*Written request:* Rewrite the part of the dataset excerpt that opens with the line containing "The height and width of the screenshot is (710, 794)." and closes with the line containing "pyautogui.click(x=472, y=385)", changing "GUI agent" to "screen agent" and leaving everything else as it is.

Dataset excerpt

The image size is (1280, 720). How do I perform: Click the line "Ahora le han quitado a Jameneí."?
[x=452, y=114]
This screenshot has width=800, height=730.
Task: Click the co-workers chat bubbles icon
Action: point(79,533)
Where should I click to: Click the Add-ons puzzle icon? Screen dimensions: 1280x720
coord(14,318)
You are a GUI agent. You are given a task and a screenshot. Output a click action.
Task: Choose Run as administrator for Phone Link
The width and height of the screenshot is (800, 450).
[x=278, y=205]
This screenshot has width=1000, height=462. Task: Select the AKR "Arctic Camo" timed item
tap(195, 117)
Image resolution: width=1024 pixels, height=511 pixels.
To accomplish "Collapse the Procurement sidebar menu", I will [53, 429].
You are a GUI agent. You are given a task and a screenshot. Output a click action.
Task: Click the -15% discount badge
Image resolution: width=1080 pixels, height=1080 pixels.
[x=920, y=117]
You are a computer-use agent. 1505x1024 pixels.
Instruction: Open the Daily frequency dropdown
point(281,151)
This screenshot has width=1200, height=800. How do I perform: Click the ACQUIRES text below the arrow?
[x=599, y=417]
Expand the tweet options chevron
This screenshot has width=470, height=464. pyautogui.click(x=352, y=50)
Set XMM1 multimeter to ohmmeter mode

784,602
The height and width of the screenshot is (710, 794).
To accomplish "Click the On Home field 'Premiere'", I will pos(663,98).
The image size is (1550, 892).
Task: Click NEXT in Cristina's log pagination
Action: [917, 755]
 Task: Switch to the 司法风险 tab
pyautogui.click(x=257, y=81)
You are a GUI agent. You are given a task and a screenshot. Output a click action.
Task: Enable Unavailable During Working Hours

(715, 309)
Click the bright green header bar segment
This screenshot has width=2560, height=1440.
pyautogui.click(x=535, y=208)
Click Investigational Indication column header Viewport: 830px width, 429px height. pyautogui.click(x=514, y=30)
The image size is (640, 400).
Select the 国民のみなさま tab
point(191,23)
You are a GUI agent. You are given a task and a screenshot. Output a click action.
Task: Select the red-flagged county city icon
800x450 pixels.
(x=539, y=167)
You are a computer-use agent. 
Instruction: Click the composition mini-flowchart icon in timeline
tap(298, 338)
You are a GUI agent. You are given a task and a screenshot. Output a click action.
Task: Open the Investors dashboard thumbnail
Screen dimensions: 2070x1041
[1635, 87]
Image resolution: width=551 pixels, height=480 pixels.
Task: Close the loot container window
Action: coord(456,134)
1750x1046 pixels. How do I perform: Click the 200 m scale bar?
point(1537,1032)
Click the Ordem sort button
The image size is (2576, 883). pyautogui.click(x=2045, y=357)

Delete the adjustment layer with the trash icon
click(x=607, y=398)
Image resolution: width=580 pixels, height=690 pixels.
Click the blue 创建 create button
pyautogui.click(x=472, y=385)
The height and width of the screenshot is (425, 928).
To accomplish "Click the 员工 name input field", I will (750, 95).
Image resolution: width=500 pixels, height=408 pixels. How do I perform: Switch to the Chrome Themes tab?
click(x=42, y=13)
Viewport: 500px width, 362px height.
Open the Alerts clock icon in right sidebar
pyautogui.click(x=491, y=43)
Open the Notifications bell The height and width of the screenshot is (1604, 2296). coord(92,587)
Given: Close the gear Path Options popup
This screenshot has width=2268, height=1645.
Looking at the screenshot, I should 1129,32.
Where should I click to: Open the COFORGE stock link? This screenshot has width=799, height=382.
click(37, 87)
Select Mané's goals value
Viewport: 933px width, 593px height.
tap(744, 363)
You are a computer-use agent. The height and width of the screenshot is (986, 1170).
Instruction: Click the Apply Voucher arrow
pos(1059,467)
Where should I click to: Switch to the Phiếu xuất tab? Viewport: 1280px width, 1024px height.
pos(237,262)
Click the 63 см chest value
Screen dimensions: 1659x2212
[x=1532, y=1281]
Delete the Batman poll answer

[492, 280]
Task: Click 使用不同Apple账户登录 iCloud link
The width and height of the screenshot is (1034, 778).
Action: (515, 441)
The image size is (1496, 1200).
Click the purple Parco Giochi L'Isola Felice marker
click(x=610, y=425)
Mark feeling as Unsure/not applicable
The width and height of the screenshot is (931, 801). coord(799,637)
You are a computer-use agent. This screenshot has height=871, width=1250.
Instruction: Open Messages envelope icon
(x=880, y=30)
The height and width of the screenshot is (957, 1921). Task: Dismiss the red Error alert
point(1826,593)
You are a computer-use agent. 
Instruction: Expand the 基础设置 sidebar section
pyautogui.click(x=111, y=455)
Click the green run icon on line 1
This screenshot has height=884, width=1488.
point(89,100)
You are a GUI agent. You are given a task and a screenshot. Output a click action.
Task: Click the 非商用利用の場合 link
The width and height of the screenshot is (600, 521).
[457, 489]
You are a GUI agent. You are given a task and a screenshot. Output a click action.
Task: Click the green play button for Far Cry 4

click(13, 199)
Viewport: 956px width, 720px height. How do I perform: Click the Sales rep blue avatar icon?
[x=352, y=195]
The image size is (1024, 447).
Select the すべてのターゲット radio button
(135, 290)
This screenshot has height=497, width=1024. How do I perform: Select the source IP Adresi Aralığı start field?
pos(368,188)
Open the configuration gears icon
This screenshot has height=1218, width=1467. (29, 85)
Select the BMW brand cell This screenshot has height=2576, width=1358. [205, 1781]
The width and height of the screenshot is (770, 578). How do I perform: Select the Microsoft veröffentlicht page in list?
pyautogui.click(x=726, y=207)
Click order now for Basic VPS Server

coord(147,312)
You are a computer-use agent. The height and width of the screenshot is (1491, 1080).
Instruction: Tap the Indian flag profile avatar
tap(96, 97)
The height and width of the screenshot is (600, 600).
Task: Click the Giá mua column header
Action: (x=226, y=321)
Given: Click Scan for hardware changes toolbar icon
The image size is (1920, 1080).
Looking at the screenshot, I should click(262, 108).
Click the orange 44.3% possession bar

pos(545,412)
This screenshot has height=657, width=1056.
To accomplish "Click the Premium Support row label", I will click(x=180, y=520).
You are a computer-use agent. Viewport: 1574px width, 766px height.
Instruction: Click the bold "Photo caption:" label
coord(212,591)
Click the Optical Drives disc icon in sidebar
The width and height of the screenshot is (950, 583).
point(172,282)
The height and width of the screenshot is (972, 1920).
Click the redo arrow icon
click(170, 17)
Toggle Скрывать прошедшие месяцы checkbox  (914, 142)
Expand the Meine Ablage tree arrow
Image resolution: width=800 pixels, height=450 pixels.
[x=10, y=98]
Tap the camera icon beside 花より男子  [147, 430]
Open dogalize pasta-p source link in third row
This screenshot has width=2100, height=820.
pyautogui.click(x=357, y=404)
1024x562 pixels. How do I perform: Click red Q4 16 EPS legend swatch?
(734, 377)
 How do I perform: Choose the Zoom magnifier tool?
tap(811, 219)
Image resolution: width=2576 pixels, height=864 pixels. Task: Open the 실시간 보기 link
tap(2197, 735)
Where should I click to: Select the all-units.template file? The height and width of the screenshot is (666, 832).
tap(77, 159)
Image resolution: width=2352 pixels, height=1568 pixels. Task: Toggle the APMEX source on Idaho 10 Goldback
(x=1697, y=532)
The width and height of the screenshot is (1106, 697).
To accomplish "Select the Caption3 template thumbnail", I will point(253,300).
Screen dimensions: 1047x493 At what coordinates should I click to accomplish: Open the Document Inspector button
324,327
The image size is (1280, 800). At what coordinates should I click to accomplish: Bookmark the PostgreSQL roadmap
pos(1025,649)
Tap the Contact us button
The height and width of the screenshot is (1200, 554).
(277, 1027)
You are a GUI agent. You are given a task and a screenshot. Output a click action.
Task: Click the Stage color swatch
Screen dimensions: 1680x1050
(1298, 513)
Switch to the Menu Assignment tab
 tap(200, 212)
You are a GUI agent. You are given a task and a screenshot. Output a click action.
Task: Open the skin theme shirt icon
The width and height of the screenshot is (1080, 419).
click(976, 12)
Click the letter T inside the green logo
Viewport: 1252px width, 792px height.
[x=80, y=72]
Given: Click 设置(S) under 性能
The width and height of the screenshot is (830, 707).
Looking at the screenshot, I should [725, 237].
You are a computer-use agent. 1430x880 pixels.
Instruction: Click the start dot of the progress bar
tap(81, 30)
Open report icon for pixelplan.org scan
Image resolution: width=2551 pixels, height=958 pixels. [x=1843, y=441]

*Worked answer:*
The height and width of the screenshot is (710, 794).
To accomplish "Click the On Home field 'Premiere'", I will pos(663,98).
The image size is (1550, 892).
Task: Click NEXT in Cristina's log pagination
Action: [917, 755]
 Task: Switch to the 司法风险 tab
pyautogui.click(x=257, y=81)
You are a screen agent. You are given a task and a screenshot. Output a click action.
Task: Enable Unavailable During Working Hours

(715, 309)
Click the bright green header bar segment
This screenshot has width=2560, height=1440.
pyautogui.click(x=535, y=208)
Click Investigational Indication column header Viewport: 830px width, 429px height. pyautogui.click(x=514, y=30)
The image size is (640, 400).
Select the 国民のみなさま tab
point(191,23)
You are a screen agent. You are given a task and a screenshot. Output a click action.
Task: Select the red-flagged county city icon
800x450 pixels.
(x=539, y=167)
You are a computer-use agent. 
Instruction: Click the composition mini-flowchart icon in timeline
tap(298, 338)
You are a screen agent. You are given a task and a screenshot. Output a click action.
Task: Open the Investors dashboard thumbnail
Screen dimensions: 2070x1041
[1635, 87]
Image resolution: width=551 pixels, height=480 pixels.
Task: Close the loot container window
Action: coord(456,134)
1750x1046 pixels. How do I perform: Click the 200 m scale bar?
point(1537,1032)
Click the Ordem sort button
The image size is (2576, 883). pyautogui.click(x=2045, y=357)

Delete the adjustment layer with the trash icon
click(x=607, y=398)
Image resolution: width=580 pixels, height=690 pixels.
Click the blue 创建 create button
pyautogui.click(x=472, y=385)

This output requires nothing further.